Situative Verhaltenstheorien der Führung versuchen die Schwächen der universellen Verhaltenstheorien aufzubrechen, indem der Führungsstil in Abhängigkeit zum Beispiel von der Gruppe, der Aufgabe, und den organisatorischen Gegebenheiten untersucht wird. Die Hauptleitung dieser Ansätze ist darin zu suchen, genau zu spezifizieren, unter welchen situativeb Voraussetzungen welches Führungsverhalten angebracht ist und zum Erfolg führt.
3.1 Situative Reifegrad-Theorie von Hersey und Blanchard
Hersey und Blanchard machen die Wahl des jeweiligen Führungsstils vom Reifegrad des Mitarbeiters abhängig, wobei der Reifegrad des Mitarbeiters nicht absolut gesehen wird, sondern stets in Relation zur gestellten Aufgabe zu bringen ist. Hersey und Blanchard unterscheiden dabei zwischen 3 aufgabenrelevanten Faktoren des Reifegrades:
. die Fähigkeit, hohe, aber erreichbare Ziele zu setzen
. Die Fähigkeit und Bereitschaft, Verantwortung zu übernehmen
. die notwendige Ausbildung und Erfahrung
Der Reifegrad einer Gruppe wird mit Hilfe eines Tests ermittelt, dessen Resultat eine Zuordnung in 4 Reifegradstufen ist.
. M1: geringe Reife (Motivation, Wissen und Fähigkeiten fehlen)
. M2: Geringere bis mäßige Reife (Motivation, aber fehlende Fähigkeiten)
. M3: mäßige bis hohe Reife (Fähigkeiten, aber fehlende Motivation)
. M4: hohe Reife (Motivation, Wissen und Fähigkeiten vorhanden)
Hersey und Blanchard unterscheiden zwischen 4 Führungsstilen:
. Unterweisung (telling):
Der Vorgesetzte definiert die Rollen seiner Untergebenen und sagt ihnen, was, wie, wann und wo zu tun ist.
. Verkaufen (selling):
Der Vorgesetzte versucht, mit den Mitarbeitern zu kommunizieren, indem er rationale Argumente beziehungsweise emotionale Unterstützung anbietet, um die Mitarbeiter zur Akzeptanz der Aufgabenstellung zu bewegen.
. Partizipation (participating):
Der Führer und die Geführten entscheiden gemeinsam. Es ist nur mehr eine sozioemotionale Unterstützung notwendig.
. Delegation (delegating):
Der Vorgesetzte beschränkt sich auf gelegentliche Kontrollen und überläßt die Aufgabenerfüllung zur Gänze seinen Mitarbeitern.

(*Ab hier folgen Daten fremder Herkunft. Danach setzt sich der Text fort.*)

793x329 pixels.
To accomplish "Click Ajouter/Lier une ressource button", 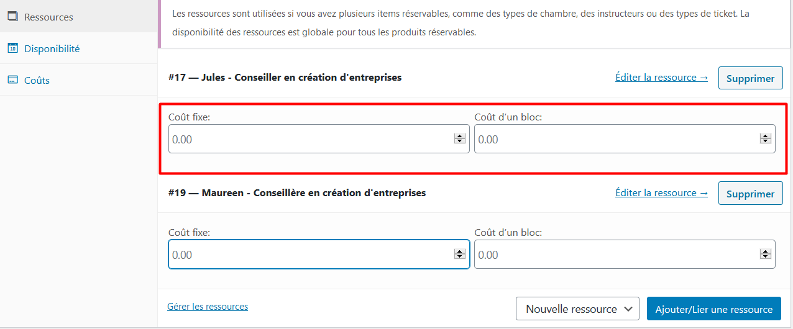I will click(713, 309).
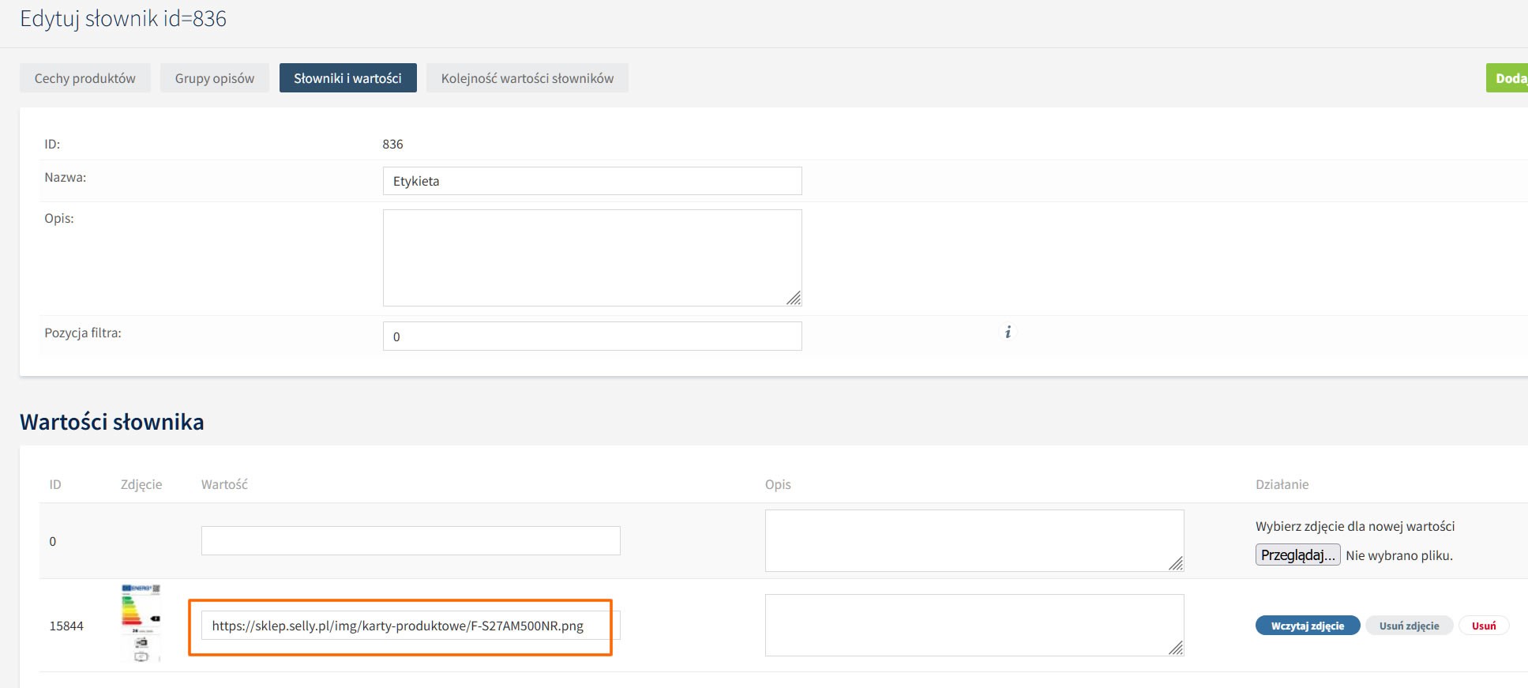Open the energy label thumbnail for row 15844
Screen dimensions: 1528x688
click(x=141, y=623)
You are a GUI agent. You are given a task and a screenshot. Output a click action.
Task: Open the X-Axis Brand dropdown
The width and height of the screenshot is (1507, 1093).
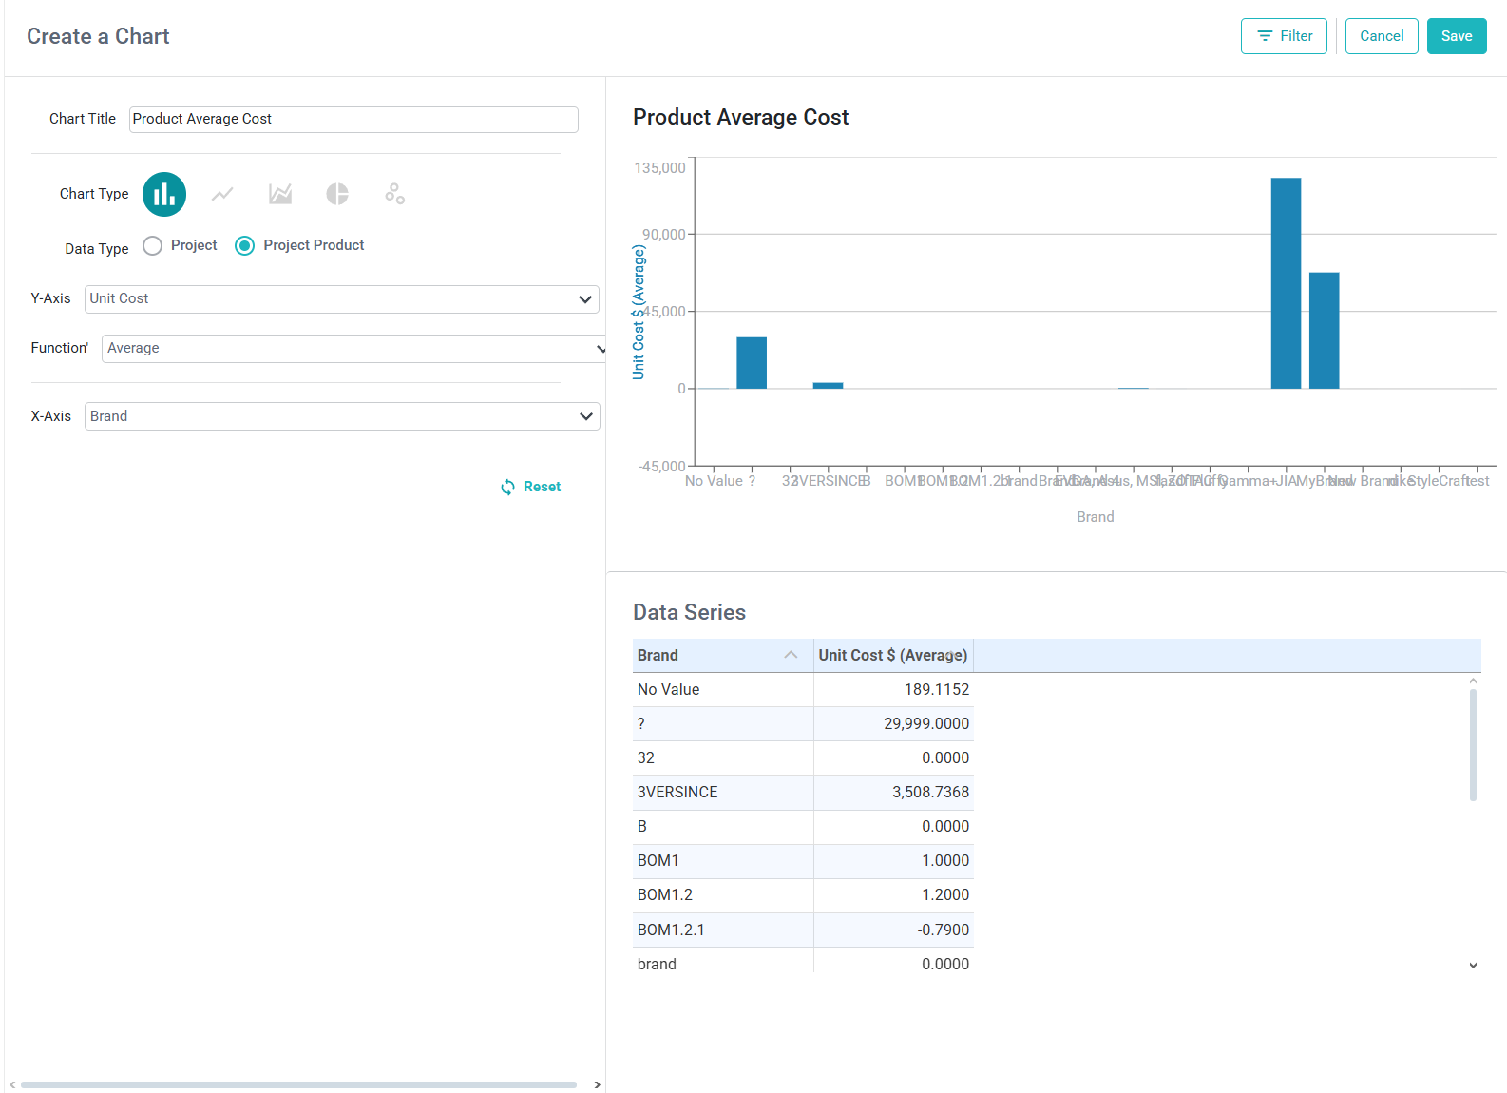(342, 416)
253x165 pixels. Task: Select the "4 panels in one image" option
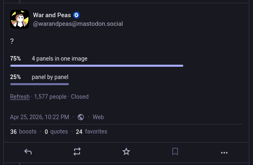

Mit steigendem Reifegrad soll derVorgesetzte, so die zentrale Annahme, seine Aufgabenorientierung reduzieren und seine Beziehungsorientierung ausbauen. Wenn der Reifegrad Werte des letzten Viertel erreicht, sollen dann sowohl Aufgaben- als auch Beziehungsorientierung zurückgenommen werden.
Bei geringer Reife hat der Mitarbeiter aufgabenorientiert geführt zu werden (telling). Bei mäßiger Reife muß der Vorgesetzte aufgaben- und mitarbeiterorientiert führen (selling). Bei höherem Reifegrad ist die Führungskraft dann erfolgreich, wenn sie sich mehr mitarbeiter- und aufgabenorientiert verhält (participating). Der reife Mitarbeiter ist am besten selbständig seiner Arbeit zu überlassen (deligating).
Zur Bestimmung des Führungsverhaltens eines Vorgesetzten entwickelten Hersey und Blanchard einen Fragebogen. Im Fragebogen werden 12 Situationen mit jeweils 4 möglichen Verhaltensweisen geschildert. Inwieweit der Vorgesetzte das Richtige Verhalten wählt, hängt von seinen diagnostischen Fähigkeiten ab.
Das Trainingsprogramm des Ansatzes zielt nun in erster Linie darauf ab, die diagnostischen Fähigkeiten zu verbessern. Der größte Vorteil dieses Ansatzes, die Stilflexibilität, wird jedoch gleichzeitig auch als sein größter Nachteil interpretiert, da dadurch die ideale Legitimationsbasis für jedwedes Führungsverhalten eines Vorgesetzten geschaffen wird. Er kann also sein Führungsverhalten damit rechtfertigen, daß es nichts mit seiner Preson, sondern stets nur mit seinen Mitarbeitern zu tun hat. Als weiterer Kritikpunktist anzuführen, daß durch die Einbeziehung des Reifewgrades zwar ein wesendlicher situativer Einflußfaktor berücksichtigt wurde, andere relevante situative Variablen jedoch außer Acht gelassean wurden.